= Beginning of Section =
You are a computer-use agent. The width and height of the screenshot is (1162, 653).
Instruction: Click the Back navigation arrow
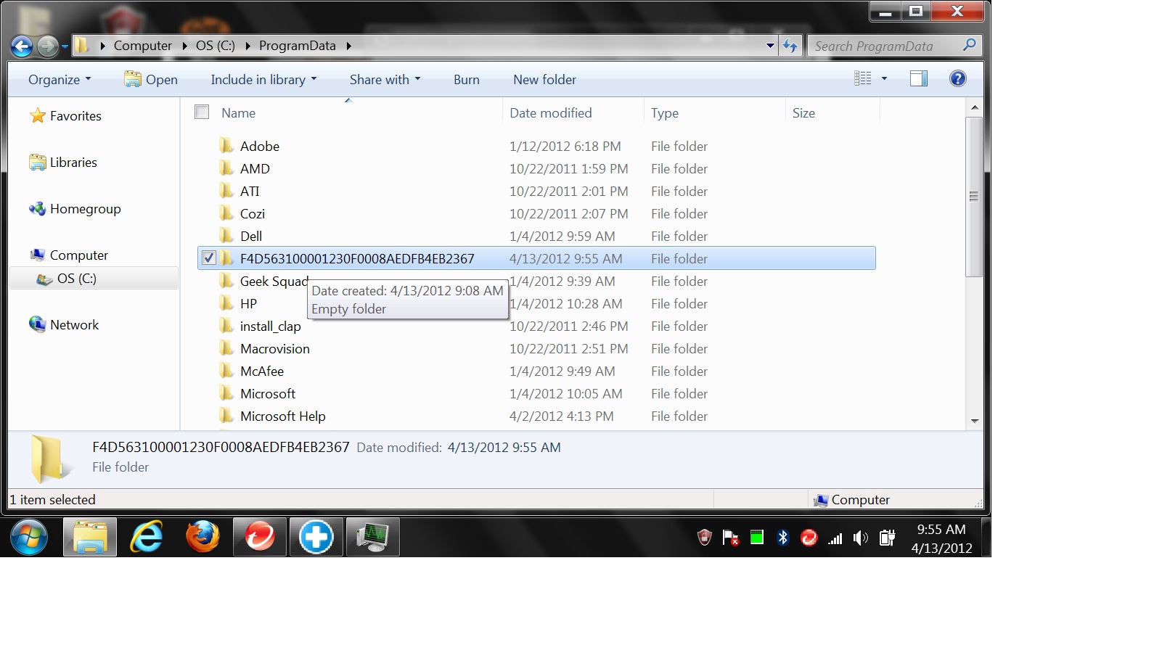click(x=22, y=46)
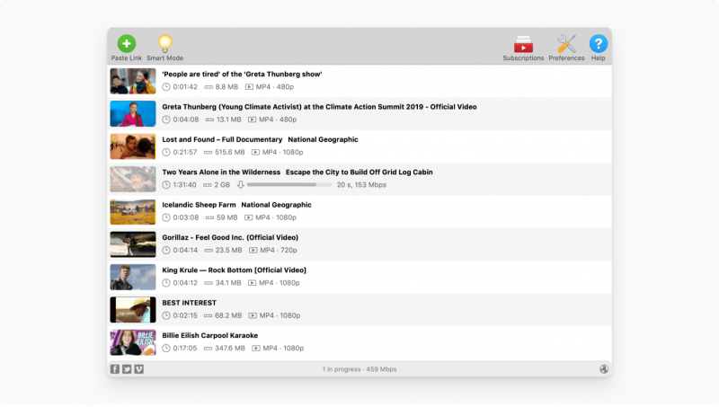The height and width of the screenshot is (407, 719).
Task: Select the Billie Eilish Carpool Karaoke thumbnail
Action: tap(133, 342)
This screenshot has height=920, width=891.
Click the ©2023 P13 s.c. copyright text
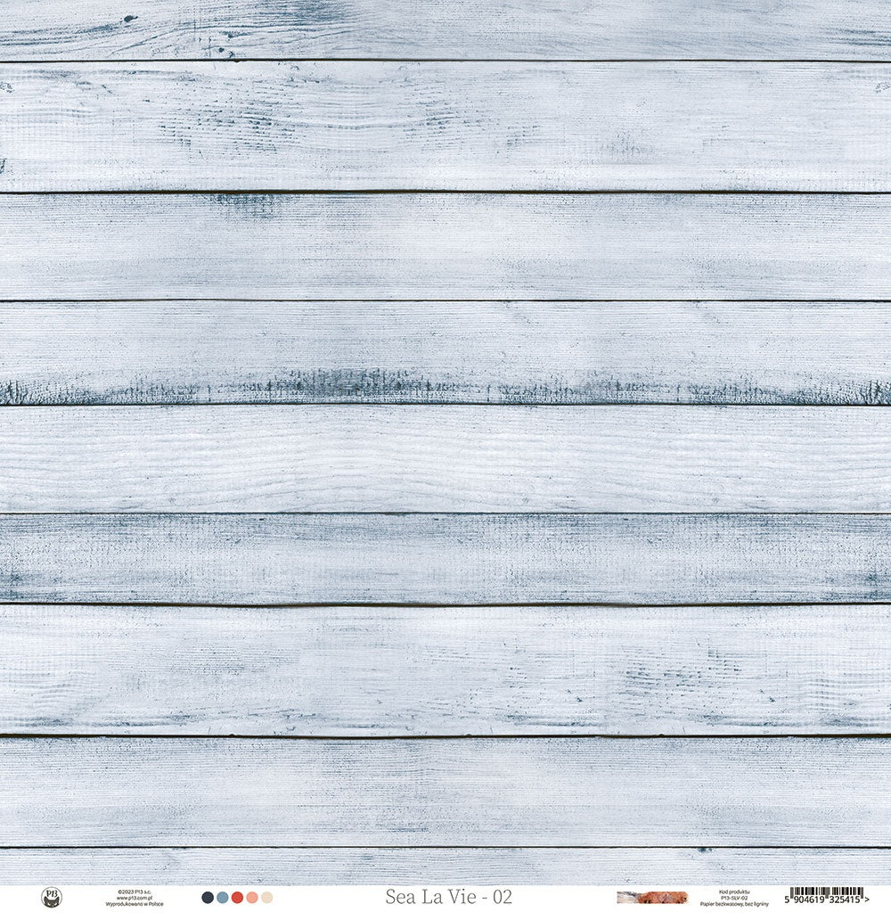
= End of Section =
▶ _ACTION ITEM_:
Leaving pictures aside, write out each record above exactly as given.

▶ _REPLY_:
You are a computer-use agent. The width and height of the screenshot is (1162, 653).
Instruction: Click the Back navigation arrow
click(x=22, y=46)
The height and width of the screenshot is (407, 719).
Task: Select the Billie Eilish Carpool Karaoke thumbnail
Action: tap(133, 342)
This screenshot has height=920, width=891.
Click the ©2023 P13 s.c. copyright text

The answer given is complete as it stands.